About a month ago a member of the LaunchCode team reached out to Emre Sarbak at Mediate and shared with him how I had taken to coding and had begun developing technology for the blind. Emre gracefully set up an email account and it seems he is going to help me prepare for a career in building technology for the blind. I am excited about this, but prison has become an obstacle to my growth and development as a human being. The overcrowded prison population coupled with covid and staff shortages has made rehabilitation almost nonexistent. I feel like my ongoing incarceration is hurting me psychologically and working against my desires to pursue a career in blind-tech. The lash of time over the past 21 years is becoming incredibly harder to endure. I often wonder when is enough going to be enough?

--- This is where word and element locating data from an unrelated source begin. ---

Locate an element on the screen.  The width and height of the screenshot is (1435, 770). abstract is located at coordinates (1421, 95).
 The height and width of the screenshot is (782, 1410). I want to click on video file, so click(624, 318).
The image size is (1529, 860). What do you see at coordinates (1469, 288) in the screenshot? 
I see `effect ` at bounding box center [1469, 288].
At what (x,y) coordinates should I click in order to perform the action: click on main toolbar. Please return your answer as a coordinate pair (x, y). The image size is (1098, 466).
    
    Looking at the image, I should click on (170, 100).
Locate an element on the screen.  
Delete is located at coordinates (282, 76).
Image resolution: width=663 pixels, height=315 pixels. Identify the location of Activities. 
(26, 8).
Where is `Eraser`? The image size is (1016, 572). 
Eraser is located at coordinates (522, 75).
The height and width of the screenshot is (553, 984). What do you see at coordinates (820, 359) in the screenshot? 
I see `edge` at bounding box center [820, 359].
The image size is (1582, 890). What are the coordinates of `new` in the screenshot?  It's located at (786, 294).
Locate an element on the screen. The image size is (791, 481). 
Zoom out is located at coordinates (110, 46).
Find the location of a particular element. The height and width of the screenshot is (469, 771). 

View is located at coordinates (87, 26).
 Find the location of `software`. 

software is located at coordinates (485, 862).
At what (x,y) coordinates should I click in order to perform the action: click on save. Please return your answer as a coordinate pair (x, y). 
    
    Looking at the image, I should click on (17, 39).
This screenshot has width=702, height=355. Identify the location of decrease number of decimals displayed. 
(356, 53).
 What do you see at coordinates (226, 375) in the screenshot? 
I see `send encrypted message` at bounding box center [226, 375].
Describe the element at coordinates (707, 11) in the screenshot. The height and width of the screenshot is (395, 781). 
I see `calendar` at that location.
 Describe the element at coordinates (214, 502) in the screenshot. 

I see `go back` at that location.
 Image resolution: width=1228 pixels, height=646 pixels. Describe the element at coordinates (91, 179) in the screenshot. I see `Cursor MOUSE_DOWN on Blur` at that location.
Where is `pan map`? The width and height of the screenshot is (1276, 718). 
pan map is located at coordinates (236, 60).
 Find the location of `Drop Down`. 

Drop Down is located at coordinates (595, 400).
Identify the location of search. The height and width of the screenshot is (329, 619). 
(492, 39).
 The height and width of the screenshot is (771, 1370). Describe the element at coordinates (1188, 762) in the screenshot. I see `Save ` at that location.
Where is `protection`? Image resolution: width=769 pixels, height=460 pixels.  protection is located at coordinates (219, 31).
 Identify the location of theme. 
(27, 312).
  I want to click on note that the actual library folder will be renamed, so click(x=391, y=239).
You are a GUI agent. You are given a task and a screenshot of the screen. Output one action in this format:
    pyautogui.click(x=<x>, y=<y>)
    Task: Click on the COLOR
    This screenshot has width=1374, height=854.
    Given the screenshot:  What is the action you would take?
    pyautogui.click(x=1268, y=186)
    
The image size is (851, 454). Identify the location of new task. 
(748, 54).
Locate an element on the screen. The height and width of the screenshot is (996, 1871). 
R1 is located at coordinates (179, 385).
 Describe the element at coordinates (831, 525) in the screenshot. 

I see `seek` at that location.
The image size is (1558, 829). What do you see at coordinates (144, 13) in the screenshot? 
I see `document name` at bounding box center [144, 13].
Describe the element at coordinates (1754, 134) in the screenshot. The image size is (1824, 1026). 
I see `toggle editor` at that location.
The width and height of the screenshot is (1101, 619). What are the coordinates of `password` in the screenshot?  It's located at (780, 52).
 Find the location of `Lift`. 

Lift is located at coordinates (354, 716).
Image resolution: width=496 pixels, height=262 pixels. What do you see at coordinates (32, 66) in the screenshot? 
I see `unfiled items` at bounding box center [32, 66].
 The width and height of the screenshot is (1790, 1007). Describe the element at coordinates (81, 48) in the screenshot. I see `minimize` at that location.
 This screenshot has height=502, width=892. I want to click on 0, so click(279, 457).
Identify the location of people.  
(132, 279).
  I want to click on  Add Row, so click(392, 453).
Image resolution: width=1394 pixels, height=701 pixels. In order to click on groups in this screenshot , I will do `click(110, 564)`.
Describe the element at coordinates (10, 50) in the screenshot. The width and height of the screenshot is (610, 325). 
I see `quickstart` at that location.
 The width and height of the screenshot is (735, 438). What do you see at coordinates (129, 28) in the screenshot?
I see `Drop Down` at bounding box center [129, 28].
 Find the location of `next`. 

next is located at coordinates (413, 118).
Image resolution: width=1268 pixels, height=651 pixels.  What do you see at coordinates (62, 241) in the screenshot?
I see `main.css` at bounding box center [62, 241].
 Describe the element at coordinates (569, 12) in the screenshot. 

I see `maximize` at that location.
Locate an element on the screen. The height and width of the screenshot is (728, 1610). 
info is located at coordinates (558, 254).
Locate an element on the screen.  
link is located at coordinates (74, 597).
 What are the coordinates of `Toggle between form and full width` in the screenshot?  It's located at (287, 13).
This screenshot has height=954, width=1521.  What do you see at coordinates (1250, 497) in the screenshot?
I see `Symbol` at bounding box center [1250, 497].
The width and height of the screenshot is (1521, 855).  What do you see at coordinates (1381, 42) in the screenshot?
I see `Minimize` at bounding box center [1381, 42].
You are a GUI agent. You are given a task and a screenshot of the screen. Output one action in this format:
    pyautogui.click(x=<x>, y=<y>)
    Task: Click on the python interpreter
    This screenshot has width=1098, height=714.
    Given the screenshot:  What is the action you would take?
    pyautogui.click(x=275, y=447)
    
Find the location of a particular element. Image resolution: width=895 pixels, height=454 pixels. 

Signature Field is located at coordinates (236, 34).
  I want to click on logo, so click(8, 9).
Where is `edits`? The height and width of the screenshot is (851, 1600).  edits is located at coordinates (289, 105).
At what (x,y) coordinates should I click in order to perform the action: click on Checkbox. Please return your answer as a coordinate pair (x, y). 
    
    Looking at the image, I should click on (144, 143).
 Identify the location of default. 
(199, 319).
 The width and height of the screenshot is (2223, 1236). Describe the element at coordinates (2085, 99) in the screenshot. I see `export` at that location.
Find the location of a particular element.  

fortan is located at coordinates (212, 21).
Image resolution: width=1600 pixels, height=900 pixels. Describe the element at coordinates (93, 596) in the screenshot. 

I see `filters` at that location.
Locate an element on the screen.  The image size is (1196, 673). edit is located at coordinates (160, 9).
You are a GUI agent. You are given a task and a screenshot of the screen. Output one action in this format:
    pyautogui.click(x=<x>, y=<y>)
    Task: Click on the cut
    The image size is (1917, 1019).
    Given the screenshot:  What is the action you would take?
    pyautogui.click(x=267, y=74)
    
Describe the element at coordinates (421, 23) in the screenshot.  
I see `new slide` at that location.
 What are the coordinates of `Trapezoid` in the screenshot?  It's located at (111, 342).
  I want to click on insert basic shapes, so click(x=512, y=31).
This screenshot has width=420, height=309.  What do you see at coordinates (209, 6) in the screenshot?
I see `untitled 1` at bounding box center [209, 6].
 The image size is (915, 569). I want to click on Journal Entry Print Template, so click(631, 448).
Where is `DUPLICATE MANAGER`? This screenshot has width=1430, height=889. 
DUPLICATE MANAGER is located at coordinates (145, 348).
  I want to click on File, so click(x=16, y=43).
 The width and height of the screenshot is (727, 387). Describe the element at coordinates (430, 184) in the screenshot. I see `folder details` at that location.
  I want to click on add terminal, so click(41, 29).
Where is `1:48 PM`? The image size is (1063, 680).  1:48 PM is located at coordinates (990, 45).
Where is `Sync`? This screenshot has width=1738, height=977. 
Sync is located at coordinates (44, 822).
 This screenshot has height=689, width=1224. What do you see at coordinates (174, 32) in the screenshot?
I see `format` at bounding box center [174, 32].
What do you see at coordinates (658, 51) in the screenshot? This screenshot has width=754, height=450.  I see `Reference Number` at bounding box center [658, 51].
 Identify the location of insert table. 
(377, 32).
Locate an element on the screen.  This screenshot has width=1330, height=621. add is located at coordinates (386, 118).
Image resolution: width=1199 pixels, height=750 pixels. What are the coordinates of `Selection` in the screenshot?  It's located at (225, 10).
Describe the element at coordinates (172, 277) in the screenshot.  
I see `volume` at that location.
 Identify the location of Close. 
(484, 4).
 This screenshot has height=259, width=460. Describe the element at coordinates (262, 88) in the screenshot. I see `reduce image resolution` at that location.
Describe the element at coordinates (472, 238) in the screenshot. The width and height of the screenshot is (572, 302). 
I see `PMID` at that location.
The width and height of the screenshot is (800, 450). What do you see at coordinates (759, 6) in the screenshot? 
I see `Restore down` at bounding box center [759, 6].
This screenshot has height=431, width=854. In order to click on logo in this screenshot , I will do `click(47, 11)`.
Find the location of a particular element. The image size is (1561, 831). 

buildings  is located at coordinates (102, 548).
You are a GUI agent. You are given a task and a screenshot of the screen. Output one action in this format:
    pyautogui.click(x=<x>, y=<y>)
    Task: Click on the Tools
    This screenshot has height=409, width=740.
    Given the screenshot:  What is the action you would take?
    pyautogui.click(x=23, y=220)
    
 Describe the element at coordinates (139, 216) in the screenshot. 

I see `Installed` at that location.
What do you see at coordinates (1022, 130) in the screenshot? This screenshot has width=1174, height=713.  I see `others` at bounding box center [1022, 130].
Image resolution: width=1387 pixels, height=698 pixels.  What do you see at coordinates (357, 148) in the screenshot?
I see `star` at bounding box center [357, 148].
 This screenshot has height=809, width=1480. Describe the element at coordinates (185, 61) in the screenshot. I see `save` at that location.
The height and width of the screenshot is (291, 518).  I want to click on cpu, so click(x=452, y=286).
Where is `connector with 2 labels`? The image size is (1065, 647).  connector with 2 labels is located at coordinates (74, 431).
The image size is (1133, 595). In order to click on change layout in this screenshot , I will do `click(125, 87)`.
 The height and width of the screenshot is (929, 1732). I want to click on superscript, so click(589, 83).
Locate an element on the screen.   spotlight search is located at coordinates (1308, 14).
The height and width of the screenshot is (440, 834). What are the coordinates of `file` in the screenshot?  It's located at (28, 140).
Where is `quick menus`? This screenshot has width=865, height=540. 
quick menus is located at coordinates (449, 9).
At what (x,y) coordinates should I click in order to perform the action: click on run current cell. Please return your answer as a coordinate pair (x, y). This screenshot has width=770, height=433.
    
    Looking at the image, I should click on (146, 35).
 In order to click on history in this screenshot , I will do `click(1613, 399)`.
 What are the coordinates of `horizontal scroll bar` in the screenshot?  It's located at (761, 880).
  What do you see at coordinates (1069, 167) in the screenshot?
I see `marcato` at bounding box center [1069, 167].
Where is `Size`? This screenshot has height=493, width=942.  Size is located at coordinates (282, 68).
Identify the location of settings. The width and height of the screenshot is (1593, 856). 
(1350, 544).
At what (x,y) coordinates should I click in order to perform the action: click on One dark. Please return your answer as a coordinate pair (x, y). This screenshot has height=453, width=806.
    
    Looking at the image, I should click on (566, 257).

Papa did not want me to be certified as an adult and tried in adult court. Instead, he wanted me to go somewhere where I could get help, earn release, and ultimately mature into the human being he envisioned me to be when he would hold me high in the air as a baby. Sadly, his voice of unconditional love and forgiveness has been ignored by our justice system for over 20 years, but I am not giving up on my hope for release. I will continue to work and grow and learn regardless of my environment. Papa stood by my side my entire life and always encouraged me to keep learning, to keep growing and to keep loving God and people. In 2012 when the United States Supreme Court declared mandatory LWOP as cruel and unusual punishment for juveniles, Papa spoke out and said, “I have forgiven Joshua and hopes he comes home soon.” Still, the state ignores his voice: a voice of love and forgiveness.